▶ **PROBLEM**
For this exercise, restate word for word only the lines from the one containing "Image resolution: width=211" through the last line below. Pictures do not get copied.

Screenshot grounding data
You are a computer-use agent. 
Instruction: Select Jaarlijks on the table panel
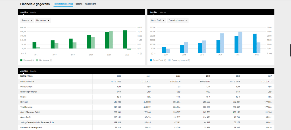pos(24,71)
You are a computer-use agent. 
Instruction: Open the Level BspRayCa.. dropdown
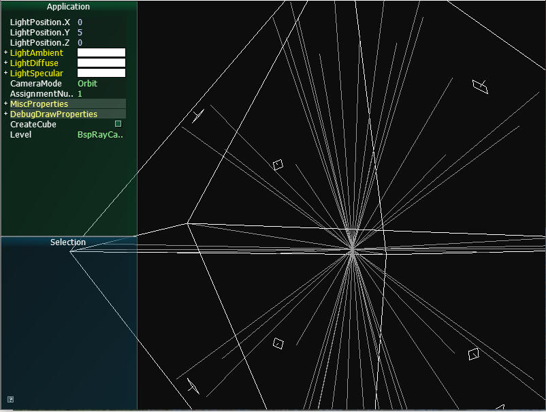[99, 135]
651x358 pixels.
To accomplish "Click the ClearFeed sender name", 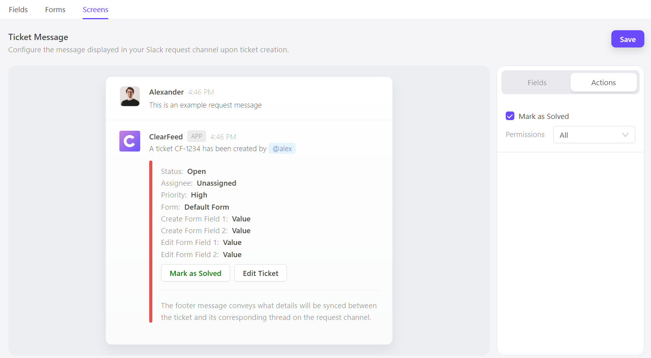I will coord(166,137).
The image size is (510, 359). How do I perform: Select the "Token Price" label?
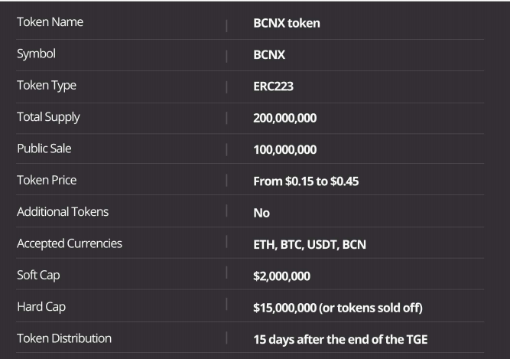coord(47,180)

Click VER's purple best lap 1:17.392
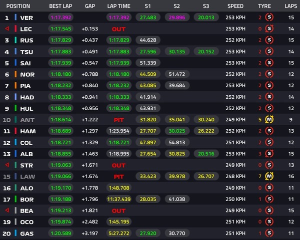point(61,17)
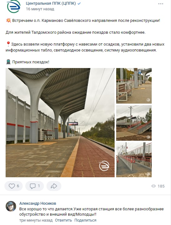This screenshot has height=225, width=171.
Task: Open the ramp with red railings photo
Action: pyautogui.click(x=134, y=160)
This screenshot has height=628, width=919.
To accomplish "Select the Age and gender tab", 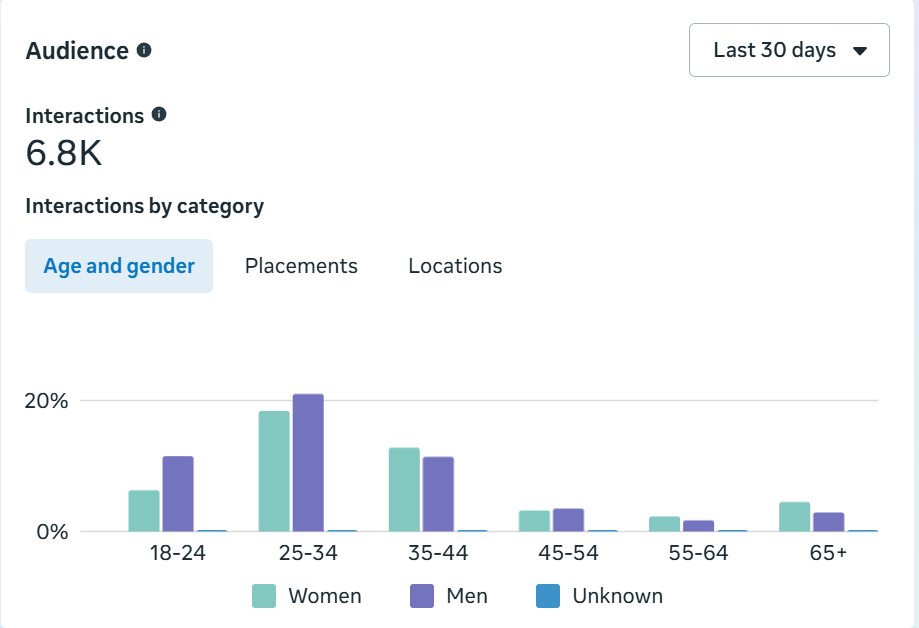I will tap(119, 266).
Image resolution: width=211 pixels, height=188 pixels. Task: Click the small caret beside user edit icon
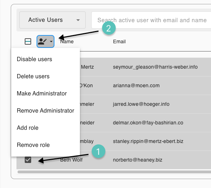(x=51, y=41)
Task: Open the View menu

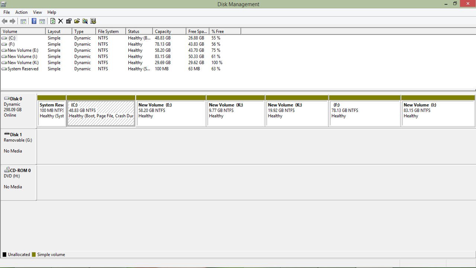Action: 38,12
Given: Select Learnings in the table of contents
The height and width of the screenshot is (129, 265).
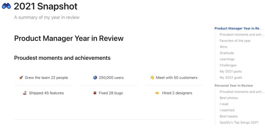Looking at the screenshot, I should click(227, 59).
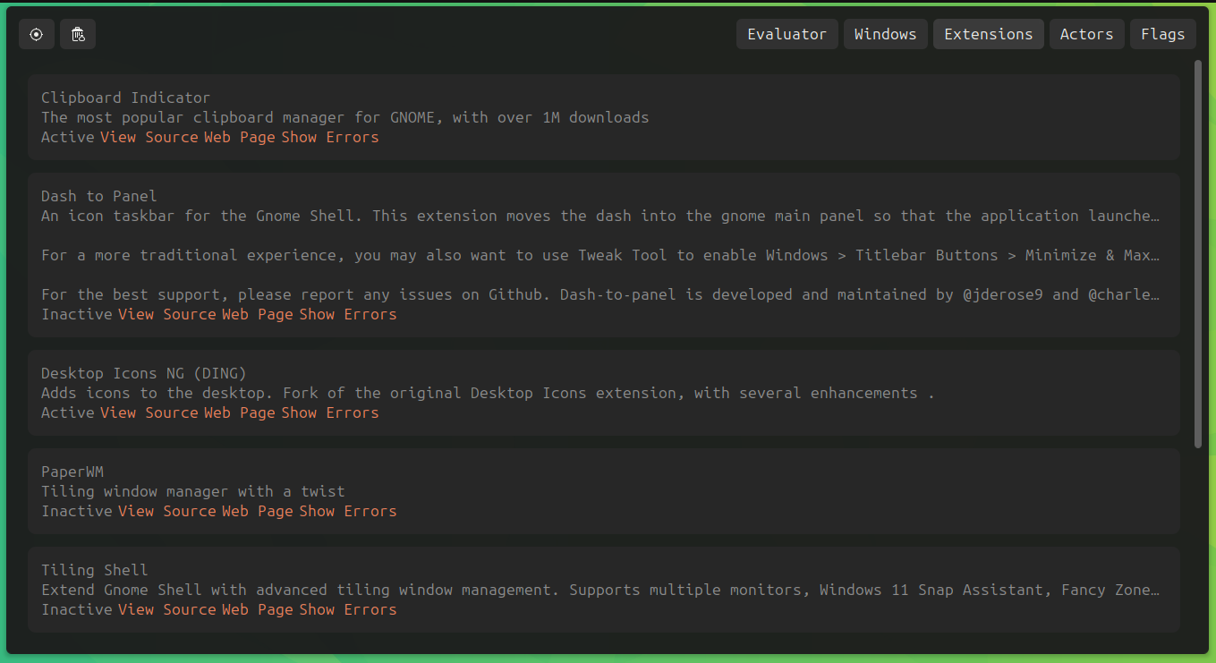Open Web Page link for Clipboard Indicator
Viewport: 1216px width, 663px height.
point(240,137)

▶ **EXPECTED ANSWER**
Image resolution: width=211 pixels, height=188 pixels. Task: Click the small caret beside user edit icon
(x=51, y=41)
Task: Open the View menu

Action: 38,12
Given: Select Learnings in the table of contents
The height and width of the screenshot is (129, 265).
Looking at the screenshot, I should click(227, 59).
Open Web Page link for Clipboard Indicator
Viewport: 1216px width, 663px height.
point(240,137)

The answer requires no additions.